@terlar Nice list. Here some comments on these:
I already mentioned the drawbacks with this one.
I think it has the same problems as node2nix, but for yarn.
It looks like it starts a local npm registry and installs the packages from there. I didn’t even know that it’s possible to access the local network in the nix sandbox. But since npm supports the cache directory, I think this is unneccessary.

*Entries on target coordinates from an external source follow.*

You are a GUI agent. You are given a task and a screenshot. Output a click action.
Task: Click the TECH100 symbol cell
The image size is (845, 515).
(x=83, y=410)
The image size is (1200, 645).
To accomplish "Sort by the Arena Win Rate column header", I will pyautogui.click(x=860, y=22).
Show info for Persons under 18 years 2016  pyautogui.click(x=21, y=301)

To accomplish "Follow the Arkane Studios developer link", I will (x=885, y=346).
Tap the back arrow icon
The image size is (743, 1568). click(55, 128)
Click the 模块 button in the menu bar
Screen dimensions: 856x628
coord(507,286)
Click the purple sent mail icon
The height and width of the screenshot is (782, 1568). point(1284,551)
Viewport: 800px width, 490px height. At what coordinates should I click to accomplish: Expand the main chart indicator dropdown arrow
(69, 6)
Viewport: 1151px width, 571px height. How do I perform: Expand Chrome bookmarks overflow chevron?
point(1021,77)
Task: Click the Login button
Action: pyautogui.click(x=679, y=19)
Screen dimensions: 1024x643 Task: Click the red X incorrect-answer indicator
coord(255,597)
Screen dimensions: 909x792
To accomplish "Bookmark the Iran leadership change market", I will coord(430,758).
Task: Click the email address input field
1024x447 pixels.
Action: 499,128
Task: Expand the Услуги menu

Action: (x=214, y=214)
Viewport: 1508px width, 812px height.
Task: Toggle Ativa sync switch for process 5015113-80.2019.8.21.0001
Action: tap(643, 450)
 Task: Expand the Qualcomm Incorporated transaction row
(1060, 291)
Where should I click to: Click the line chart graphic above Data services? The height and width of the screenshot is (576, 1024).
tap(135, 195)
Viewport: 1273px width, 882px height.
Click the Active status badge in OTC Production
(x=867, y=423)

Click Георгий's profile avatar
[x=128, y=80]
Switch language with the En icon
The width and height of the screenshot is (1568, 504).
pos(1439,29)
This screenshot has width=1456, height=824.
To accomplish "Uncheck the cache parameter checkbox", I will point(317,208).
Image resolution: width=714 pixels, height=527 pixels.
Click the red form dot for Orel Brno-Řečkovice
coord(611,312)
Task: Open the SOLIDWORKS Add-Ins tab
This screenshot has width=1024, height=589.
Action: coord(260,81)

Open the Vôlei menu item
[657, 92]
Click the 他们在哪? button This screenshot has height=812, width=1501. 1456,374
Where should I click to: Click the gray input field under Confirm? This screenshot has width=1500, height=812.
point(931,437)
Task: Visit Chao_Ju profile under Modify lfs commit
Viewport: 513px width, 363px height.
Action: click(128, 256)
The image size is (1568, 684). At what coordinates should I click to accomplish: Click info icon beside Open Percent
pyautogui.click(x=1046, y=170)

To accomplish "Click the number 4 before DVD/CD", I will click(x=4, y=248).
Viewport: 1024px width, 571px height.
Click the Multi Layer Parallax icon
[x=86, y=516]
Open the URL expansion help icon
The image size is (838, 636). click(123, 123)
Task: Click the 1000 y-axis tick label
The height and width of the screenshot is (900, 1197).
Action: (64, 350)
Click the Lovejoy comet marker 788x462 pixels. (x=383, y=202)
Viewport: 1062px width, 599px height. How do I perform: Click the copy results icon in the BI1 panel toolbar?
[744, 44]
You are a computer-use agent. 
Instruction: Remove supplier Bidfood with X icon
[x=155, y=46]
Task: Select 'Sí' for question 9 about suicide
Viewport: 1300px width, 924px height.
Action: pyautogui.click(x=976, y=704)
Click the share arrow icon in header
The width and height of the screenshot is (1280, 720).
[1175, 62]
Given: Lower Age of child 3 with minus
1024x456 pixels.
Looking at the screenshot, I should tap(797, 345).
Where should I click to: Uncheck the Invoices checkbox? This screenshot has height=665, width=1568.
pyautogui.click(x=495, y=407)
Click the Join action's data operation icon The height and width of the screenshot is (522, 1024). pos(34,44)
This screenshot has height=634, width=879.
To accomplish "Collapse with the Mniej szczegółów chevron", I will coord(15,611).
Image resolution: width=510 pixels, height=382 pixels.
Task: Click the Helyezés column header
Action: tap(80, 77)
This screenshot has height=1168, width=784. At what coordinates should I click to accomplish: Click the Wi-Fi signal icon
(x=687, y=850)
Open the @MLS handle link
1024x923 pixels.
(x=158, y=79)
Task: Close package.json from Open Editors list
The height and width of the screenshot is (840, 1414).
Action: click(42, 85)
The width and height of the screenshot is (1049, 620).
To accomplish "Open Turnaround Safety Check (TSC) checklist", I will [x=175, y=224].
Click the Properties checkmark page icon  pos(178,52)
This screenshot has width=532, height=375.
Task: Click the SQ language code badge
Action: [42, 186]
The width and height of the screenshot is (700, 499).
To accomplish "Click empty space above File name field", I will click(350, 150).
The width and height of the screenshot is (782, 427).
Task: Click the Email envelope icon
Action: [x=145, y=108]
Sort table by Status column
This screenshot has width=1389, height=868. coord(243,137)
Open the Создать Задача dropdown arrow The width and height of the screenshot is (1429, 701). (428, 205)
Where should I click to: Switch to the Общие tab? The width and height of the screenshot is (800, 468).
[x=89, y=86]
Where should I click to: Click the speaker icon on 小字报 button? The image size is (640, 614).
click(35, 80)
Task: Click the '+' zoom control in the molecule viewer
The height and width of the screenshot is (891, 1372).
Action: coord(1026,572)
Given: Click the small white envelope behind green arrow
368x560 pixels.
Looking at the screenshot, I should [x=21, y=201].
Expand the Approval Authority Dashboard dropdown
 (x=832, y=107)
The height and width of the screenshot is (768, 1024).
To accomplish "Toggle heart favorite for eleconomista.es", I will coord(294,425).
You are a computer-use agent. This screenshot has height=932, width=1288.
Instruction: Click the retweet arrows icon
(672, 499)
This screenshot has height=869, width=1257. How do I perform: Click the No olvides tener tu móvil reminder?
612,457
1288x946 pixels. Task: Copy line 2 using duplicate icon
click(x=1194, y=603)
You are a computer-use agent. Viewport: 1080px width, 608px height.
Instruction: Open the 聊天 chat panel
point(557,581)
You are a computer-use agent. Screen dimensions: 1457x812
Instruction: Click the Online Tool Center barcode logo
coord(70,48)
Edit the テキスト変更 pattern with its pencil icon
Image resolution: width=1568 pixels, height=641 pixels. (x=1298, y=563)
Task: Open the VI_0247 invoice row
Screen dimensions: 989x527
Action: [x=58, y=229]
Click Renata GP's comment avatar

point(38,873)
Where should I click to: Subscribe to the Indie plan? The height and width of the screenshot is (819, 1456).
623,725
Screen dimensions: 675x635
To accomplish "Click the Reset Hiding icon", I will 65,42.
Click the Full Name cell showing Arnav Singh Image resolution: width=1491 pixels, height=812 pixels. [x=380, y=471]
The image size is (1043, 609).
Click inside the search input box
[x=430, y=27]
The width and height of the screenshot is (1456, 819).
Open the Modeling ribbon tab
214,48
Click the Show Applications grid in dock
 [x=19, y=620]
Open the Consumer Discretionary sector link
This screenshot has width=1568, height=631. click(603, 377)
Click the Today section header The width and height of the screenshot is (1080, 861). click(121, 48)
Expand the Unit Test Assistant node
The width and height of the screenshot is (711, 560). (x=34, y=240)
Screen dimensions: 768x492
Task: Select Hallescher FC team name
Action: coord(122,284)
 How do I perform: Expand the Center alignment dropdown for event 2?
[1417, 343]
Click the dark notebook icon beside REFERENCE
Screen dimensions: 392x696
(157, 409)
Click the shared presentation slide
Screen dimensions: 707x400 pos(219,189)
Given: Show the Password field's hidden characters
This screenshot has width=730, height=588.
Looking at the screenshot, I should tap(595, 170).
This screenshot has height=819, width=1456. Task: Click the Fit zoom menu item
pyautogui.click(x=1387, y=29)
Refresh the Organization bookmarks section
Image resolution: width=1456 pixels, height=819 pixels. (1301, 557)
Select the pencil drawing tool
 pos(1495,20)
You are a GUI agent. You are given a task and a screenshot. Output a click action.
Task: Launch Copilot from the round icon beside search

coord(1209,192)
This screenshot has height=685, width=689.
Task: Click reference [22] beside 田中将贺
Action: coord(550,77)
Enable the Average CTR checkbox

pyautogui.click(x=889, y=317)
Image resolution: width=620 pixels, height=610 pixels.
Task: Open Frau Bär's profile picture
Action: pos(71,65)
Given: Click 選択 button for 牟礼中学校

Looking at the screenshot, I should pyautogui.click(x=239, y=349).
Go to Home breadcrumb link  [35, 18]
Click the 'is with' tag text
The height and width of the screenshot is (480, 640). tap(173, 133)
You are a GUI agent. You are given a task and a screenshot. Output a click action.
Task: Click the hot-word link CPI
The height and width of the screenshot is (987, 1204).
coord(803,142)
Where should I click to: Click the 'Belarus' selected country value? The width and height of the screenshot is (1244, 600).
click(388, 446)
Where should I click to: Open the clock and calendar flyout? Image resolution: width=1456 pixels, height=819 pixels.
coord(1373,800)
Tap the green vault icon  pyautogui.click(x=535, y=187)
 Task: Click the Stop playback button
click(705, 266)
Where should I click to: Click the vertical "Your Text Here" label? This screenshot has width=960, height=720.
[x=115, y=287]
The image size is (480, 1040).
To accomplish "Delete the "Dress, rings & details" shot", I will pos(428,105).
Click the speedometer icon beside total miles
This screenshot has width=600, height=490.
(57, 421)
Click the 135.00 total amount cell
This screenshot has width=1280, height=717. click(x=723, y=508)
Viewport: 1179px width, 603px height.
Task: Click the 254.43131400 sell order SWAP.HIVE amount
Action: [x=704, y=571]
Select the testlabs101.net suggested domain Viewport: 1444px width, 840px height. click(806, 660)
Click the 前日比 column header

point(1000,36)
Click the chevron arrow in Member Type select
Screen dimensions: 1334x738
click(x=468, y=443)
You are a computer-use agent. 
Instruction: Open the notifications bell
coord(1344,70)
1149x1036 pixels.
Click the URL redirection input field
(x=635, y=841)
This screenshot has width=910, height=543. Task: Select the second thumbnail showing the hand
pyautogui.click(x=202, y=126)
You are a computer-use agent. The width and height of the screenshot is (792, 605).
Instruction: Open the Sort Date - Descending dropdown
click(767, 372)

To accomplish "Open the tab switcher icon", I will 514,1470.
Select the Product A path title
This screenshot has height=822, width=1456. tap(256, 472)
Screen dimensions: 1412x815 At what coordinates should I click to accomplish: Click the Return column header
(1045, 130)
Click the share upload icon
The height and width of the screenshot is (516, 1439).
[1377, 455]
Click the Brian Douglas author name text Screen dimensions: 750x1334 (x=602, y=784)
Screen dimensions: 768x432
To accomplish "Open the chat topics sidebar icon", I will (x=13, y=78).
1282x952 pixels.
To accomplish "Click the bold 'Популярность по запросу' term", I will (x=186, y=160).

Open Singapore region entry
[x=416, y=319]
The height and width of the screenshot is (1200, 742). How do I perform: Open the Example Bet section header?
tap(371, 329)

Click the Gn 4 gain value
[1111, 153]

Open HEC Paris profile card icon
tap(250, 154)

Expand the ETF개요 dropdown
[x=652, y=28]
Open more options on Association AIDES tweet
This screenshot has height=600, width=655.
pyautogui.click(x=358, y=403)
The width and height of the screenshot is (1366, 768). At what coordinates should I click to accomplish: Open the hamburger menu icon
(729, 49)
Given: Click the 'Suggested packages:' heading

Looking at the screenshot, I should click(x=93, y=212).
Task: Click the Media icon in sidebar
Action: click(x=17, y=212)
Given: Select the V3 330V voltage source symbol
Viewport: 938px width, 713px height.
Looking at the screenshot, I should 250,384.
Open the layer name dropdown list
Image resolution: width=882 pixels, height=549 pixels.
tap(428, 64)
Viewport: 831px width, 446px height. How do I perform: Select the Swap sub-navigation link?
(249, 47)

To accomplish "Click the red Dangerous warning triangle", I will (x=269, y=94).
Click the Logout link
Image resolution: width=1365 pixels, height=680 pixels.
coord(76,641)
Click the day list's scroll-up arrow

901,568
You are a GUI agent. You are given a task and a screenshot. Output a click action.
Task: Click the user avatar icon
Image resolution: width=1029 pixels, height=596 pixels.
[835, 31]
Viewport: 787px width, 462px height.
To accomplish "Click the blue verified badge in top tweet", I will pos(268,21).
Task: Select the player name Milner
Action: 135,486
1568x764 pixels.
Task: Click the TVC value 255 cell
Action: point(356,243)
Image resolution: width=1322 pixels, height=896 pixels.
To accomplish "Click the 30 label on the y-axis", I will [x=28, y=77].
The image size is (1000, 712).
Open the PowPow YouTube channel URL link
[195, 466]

This tries to solve the problem, that packages are not shared between apps, which is cool. But at the same time, it has the same problem as node2nix and yarn2nix: Before a package can be built,
nixfromnpm to generate nix or something.
Of the mentioned packages, this is the only one that has the same concept as npmlock2nix and node_modules.nix. And it looks pretty promising! It also does some clever things to solve problems already mentioned. For example, when running
npm ci, it uses the
--script-shell parameter to use a shell, where shebangs are patched before execution. It also has support for yarn, which is nice! One feature it seems to miss, though, is creating a nix-shell containing the node_modules only.
As I see it, nix-npm-buildpackage, npmlock2nix and node_modules.nix could be combined into one package, and all 3 packages would benefit from it. Given there is interest, of course.
One additional package that has my special interest is pnpm2nix. It uses the brilliant pnpm package manager, which deduplicates packages (like nixfrompnpm). But pnpm currently lacks package hashes, so it’s not there yet.